SpedPAC, The Great War and JSON

Just in time for the office elections of the Tewksbury SpedPAC, I was able to finish the data management code for the web site. Now, I need to train the powers-that-be in how to update the site themselves. I’m not finished, of course. (Do these projects ever finish?) The co-chairs want a calendar view into the events list. Once done, I’ll probably have to add a calendar management piece, too.

Since my last post on the subject, I built a new CRT for The Great War and it seems to work just fine. Both sides take losses now and the defender has good reasons to voluntarily retreat. However, the game itself is much too coarse as a model for the war. Two week turns are too broad and the wide hexes with insane stacking doesn’t lend itself to the war of maneuver that the opening months of The Great War saw. I have another wargame called Home Before the Leaves Fall, which has weekly turns of 2-3 day impulses coupled to a 5 mile/hex map. The rules and processes of the game are far too complex, however, so I’m considering building a “mash-up” of OT’s counters with HBtLF’s map.

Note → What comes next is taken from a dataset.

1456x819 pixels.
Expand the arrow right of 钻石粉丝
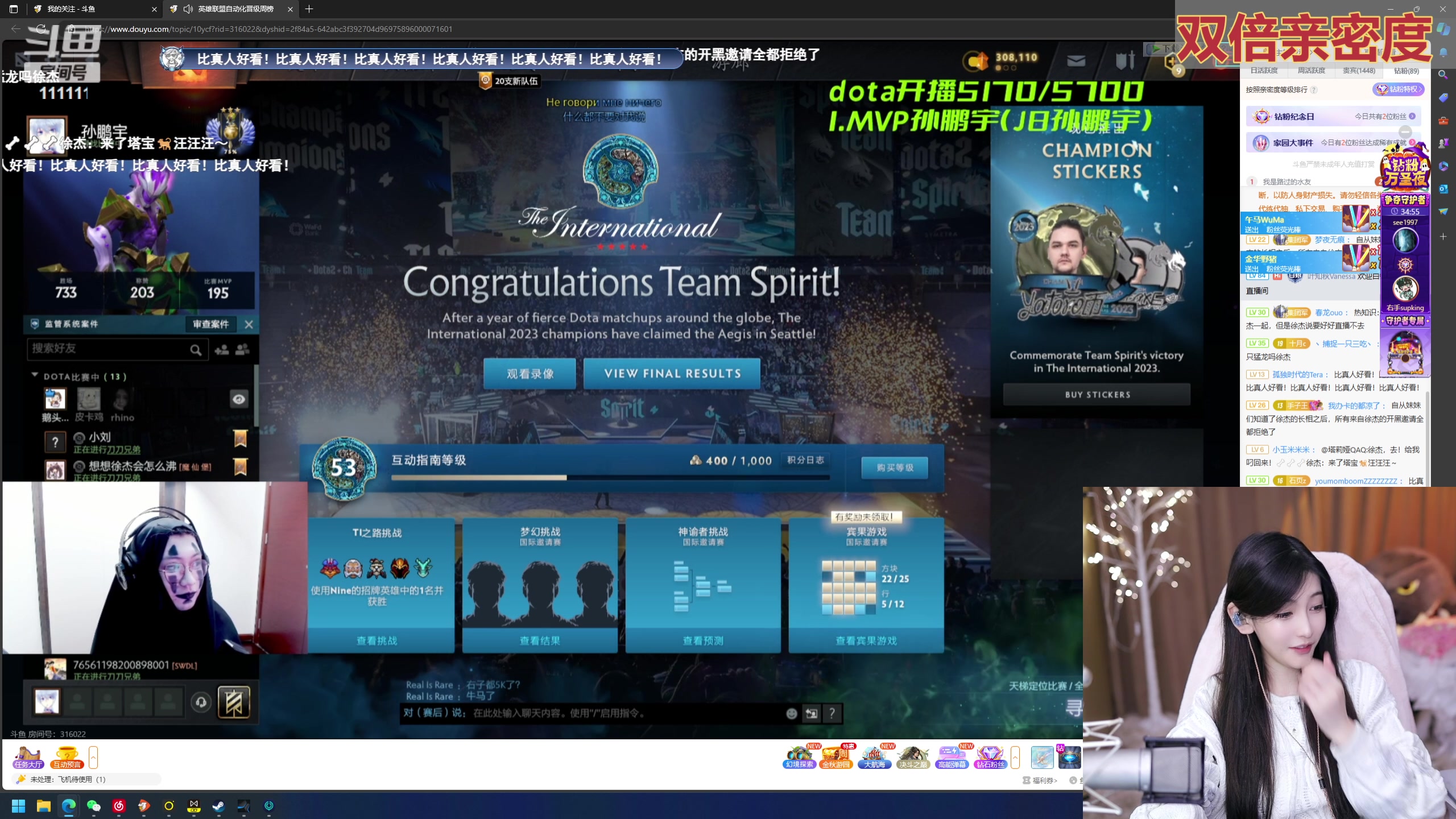coord(1015,758)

JSON stands for Javascript Object Notation and is an alternative to using XML for Ajax services. I am in the process of designing a services-based API for my various web sites which will be based on Ruby/FastCGI on the server. The underlying communications protocol between browser and server will use a hybrid XML/JSON, XML on the uplink, JSON on the down. The primary reason is speed and code availability. My web hosting provider does not have a standalone fast JSON parser on the server. (There is one bundled with Rails, but I’m trying to avoid Rails due to a memory leak in their FastCGI dispatcher.) So, I’ll be parsing XML requests on the server (, unless I can persuade DreamHost to install the ruby-json Ruby gem). JSON will be used on the downlink, b/c I don’t want to decode the response in Javascript with the DOM functions. I’d rather just call eval() to convert the response into a Javascript object and query it directly.